Live deploy on mRock surfaced a Schritt 5 bug: comfyui was always
treated as preloaded at scheduler startup, which made ensureFits()
short-circuit on the very first /v1/image request — exactly the
scenario eviction is supposed to handle. mvoice was never picked as
a victim, ComfyUI then OOM'd loading FLUX on top of the still-resident
mvoice.
Fix: replace the blanket 'every consumer starts loaded' init with a
heuristic — initialLoaded(cons):
- VRAMManaged (ollama): true. We never track/evict it; the consumer
runs its own LRU.
- Load+Unload both present (mvoice): true. Designed to be controllable;
typically preloads in its own lifespan.
- Unload only, no Load (comfyui): false. Lazy — FLUX isn't resident
until the first /prompt, so we shouldn't bill its 13 GiB against the
GPU budget until then.
- SystemdUnit only (whisper-server): true. Always-on, model loaded at
process start.
- Empty: true.

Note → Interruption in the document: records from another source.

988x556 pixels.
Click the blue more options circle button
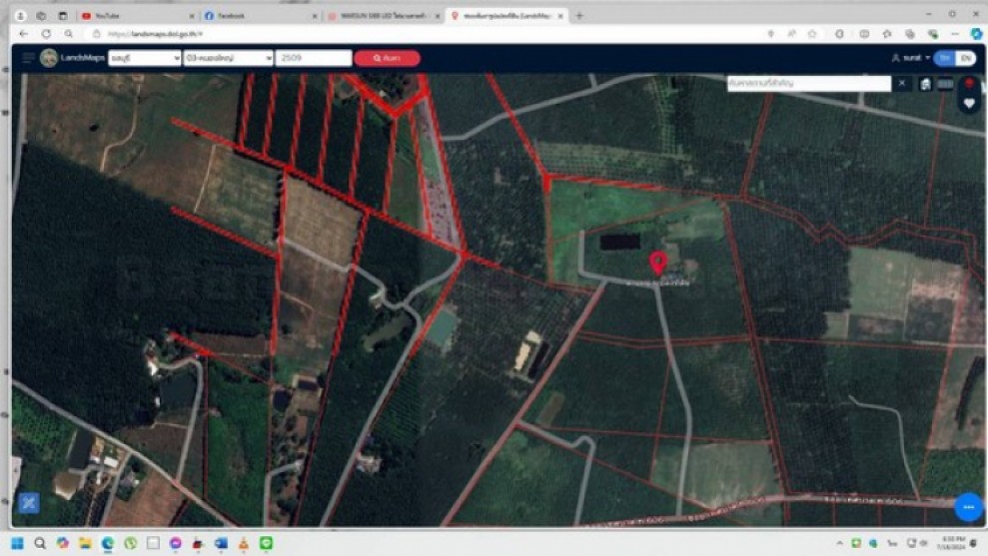click(967, 507)
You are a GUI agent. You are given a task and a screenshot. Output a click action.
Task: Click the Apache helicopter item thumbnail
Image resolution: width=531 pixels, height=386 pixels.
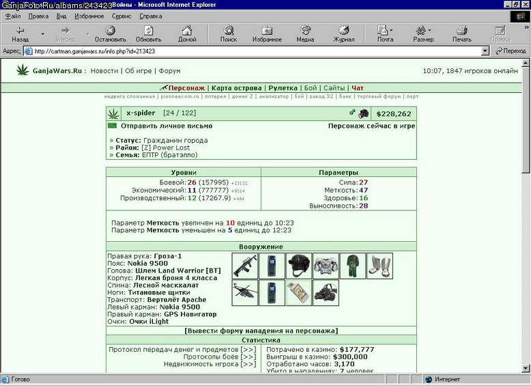click(245, 292)
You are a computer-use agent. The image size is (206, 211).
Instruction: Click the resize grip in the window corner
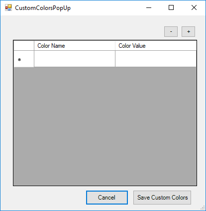click(x=203, y=208)
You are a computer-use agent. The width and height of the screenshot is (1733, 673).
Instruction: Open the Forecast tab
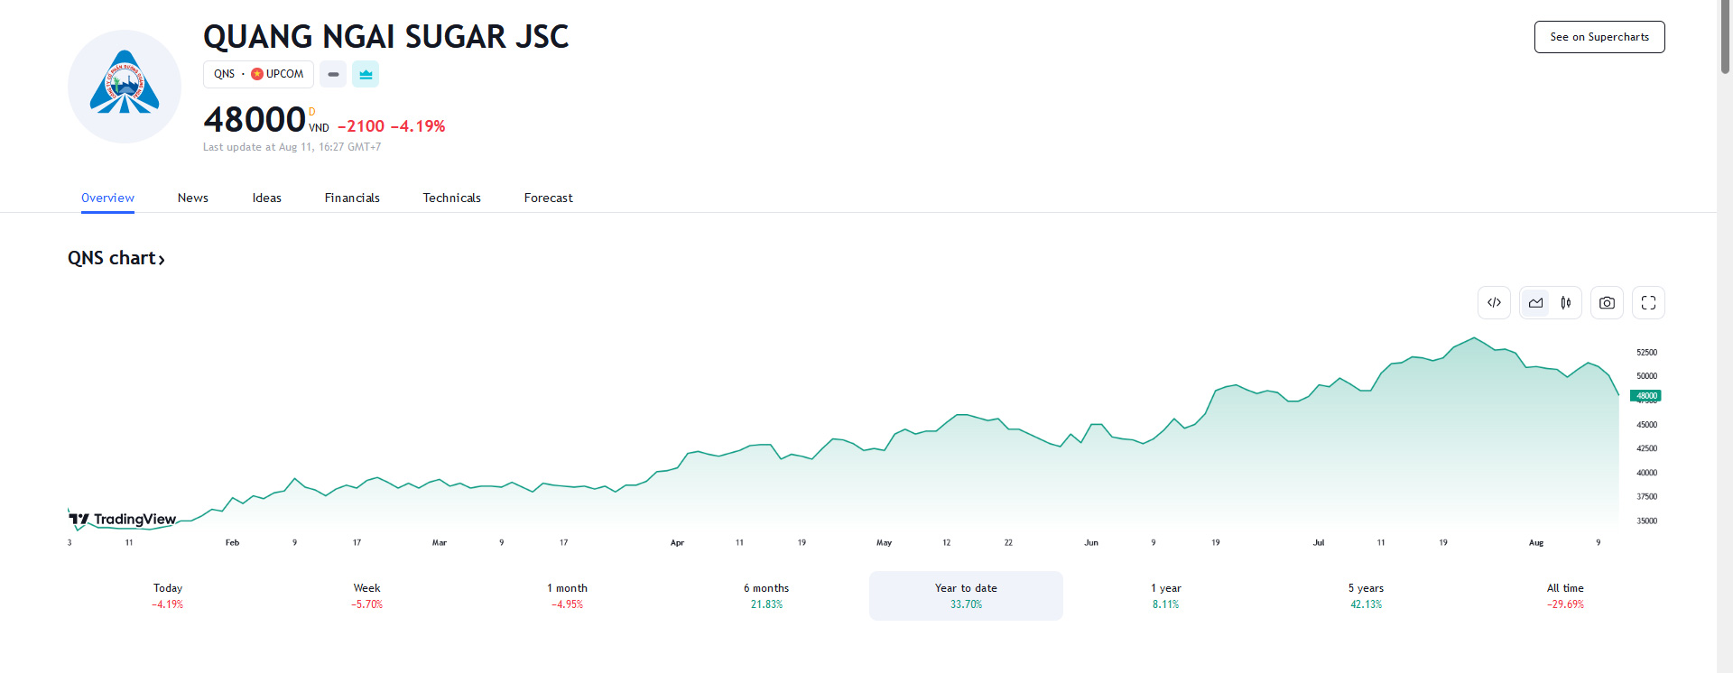[x=548, y=198]
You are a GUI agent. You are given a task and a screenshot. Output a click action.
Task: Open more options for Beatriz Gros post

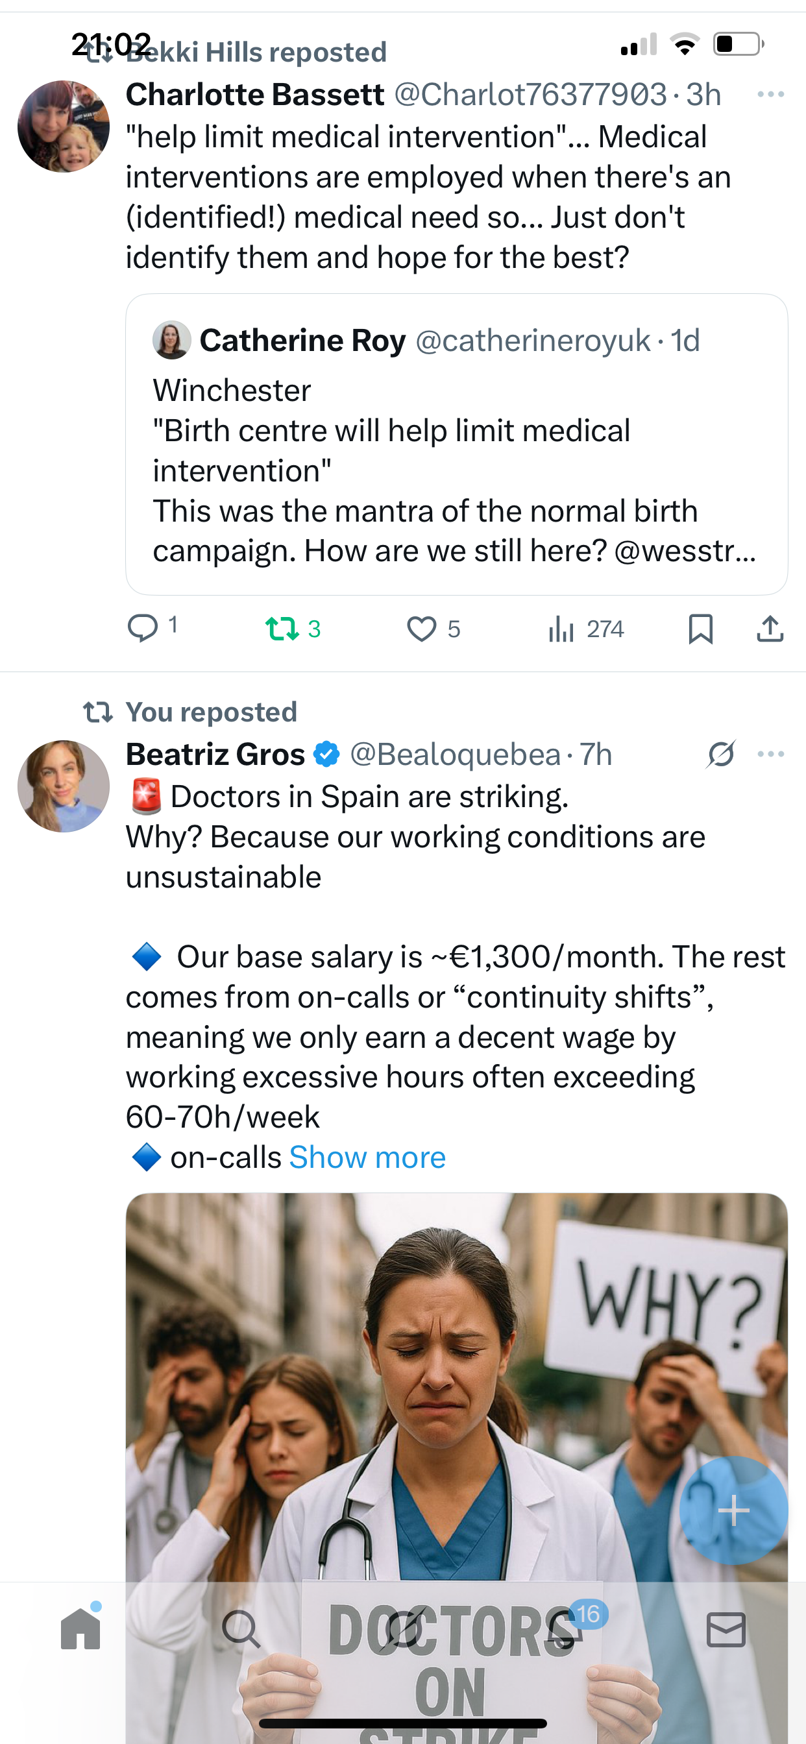click(771, 754)
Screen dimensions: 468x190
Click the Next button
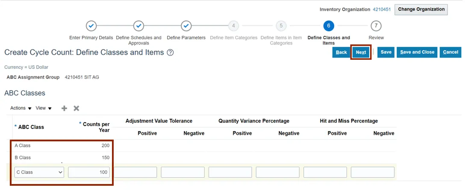point(361,52)
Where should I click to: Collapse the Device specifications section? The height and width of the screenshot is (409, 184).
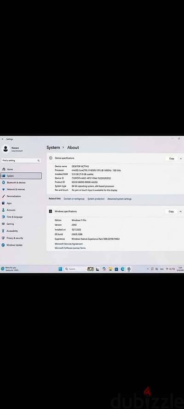click(181, 158)
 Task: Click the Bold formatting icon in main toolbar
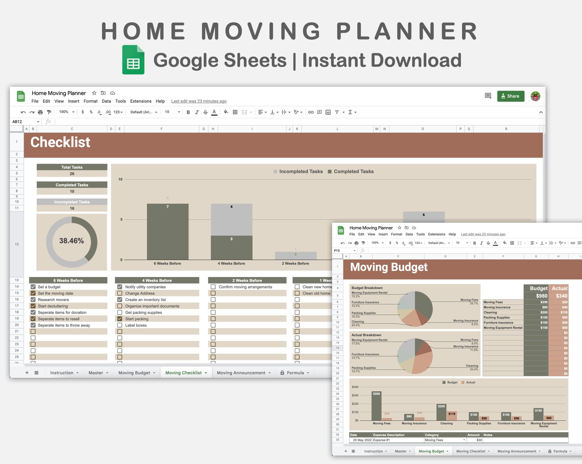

Safe fallback.
Verified live on mRock (2026-05-15):
Before /v1/image: nvidia-smi 8963 MiB used; mvoice gpu_resident_mib 2345
POST /v1/image: HTTP 400 from upstream (empty workflow), broker did
trigger eviction before forwarding
After: nvidia-smi 6547 MiB used; mvoice gpu_resident_mib 9
(~CUDA context only); scheduler.evictions = 2
POST /v1/tts: audio_url returned, tts_ms 670, audio 3.5 s
After reload: nvidia-smi 8943 MiB used; mvoice gpu_resident_mib 2917
Test: TestInitialLoadedHeuristic pins the four cases down so this
doesn't regress when someone adds a fifth consumer type.
Refs: m/mGPUmanager#1 (live deploy).